Day 993
Nvidia GPU/eGPU drivers blues
I already thought I had set up nvidia-smi and friends (Day 850 | Diensttagebuch (Work journal)), then didn’t use it for months, now when I tried it didn’t work anymore, nvidia-smi
said “No devices found”
boltctl
showed the device as connected and authorized, prime-select
said nvidia
was selected, modprobe
showed that the correct drivers were used and dkms status
had said the correct drivers were installed.

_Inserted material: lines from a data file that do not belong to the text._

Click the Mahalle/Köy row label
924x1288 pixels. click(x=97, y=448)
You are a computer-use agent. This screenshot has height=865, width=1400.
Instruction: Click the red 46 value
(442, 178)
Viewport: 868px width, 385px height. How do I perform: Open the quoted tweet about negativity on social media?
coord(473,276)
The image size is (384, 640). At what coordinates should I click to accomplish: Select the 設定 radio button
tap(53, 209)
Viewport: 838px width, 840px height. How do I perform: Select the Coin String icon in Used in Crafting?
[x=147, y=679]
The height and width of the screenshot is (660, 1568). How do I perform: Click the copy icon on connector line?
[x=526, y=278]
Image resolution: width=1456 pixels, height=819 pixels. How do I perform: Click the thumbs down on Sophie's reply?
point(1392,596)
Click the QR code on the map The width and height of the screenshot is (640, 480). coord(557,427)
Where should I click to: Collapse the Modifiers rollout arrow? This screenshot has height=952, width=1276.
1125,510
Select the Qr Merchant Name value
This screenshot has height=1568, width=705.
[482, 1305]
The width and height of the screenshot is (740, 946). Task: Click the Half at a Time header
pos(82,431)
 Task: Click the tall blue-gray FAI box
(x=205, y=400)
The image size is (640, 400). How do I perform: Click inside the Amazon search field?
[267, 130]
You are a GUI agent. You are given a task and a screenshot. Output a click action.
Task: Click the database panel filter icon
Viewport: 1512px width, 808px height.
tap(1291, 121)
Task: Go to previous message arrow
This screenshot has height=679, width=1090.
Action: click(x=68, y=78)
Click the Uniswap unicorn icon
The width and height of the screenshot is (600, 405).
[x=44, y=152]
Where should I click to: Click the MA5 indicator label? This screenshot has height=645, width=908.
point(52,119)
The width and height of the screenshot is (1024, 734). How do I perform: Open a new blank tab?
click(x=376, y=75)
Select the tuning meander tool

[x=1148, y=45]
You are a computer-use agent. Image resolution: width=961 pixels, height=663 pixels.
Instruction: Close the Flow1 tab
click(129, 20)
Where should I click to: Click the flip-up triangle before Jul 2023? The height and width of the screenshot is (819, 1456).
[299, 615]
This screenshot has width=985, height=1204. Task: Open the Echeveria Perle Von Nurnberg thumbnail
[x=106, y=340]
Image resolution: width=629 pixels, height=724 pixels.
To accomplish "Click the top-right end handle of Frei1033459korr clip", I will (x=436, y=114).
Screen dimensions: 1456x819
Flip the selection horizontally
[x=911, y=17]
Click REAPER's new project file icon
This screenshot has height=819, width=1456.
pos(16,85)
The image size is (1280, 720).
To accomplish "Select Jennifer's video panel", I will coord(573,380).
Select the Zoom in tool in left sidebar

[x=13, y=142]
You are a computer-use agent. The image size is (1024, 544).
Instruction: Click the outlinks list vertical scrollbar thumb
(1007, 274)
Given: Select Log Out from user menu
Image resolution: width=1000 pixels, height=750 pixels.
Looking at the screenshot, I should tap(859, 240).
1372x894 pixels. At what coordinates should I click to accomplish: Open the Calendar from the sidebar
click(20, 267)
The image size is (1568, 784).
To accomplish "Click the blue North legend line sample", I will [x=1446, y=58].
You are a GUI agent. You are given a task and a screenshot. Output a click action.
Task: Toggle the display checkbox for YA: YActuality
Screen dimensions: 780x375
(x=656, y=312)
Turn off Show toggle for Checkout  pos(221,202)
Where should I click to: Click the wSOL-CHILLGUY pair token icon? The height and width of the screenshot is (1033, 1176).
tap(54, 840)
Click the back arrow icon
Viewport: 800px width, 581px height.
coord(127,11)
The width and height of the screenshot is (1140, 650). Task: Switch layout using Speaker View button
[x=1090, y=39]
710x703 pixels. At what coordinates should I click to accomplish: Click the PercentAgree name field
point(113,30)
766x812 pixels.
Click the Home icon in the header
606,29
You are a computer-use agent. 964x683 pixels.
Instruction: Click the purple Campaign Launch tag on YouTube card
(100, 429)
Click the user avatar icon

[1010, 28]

(11:53:23/10181)~/$ dkms status
nvidia, 460.73.01, 5.4.0-73-generic, x86_64: installed
nvidia, 460.73.01, 5.4.0-74-generic, x86_64: installed
(11:53:49/10182)~/$ boltctl
[snip]
● Lenovo ThinkPad Thunderbolt 3 Dock #2
├─ type: peripheral
├─ name: ThinkPad Thunderbolt 3 Dock
├─ vendor: Lenovo
├─ uuid: xxx
├─ status: authorized
│ ├─ domain: domain0
│ └─ authflags: none
├─ authorized: Mo 20 Sep 2021 09:41:16 UTC
├─ connected: Mo 20 Sep 2021 09:41:16 UTC
└─ stored: no
● GIGABYTE GV-N1070IXEB-8GD
├─ type: peripheral
├─ name: GV-N1070IXEB-8GD
├─ vendor: GIGABYTE
├─ uuid: xxx
├─ status: authorized
│ ├─ domain: domain0
│ └─ authflags: none
├─ authorized: Mo 20 Sep 2021 09:42:35 UTC
├─ connected: Mo 20 Sep 2021 09:42:35 UTC
└─ stored: Mo 20 Sep 2021 09:31:09 UTC
├─ policy: manual
└─ key: no
(11:54:54/10188)~/$ lsmod
Module Size Used by
nvidia_uvm 1015808 0
nvidia_drm 57344 1
nvidia_modeset 1228800 1 nvidia_drm
nvidia 34123776 17 nvidia_uvm,nvidia_modeset
(11:55:54/10192)~/$ sudo prime-select query
nvidia
What didn’t work:
- prime-select cycling to default and then back to nvidia and rebooting
- power-cycling the CPU
- Connecting it directly, not through the dock, exact same setup I had in when it was working (link above)
What worked:
- Honestly no idea
- logging into gnome, opening the driver config window, logging back into i3, rebooting?…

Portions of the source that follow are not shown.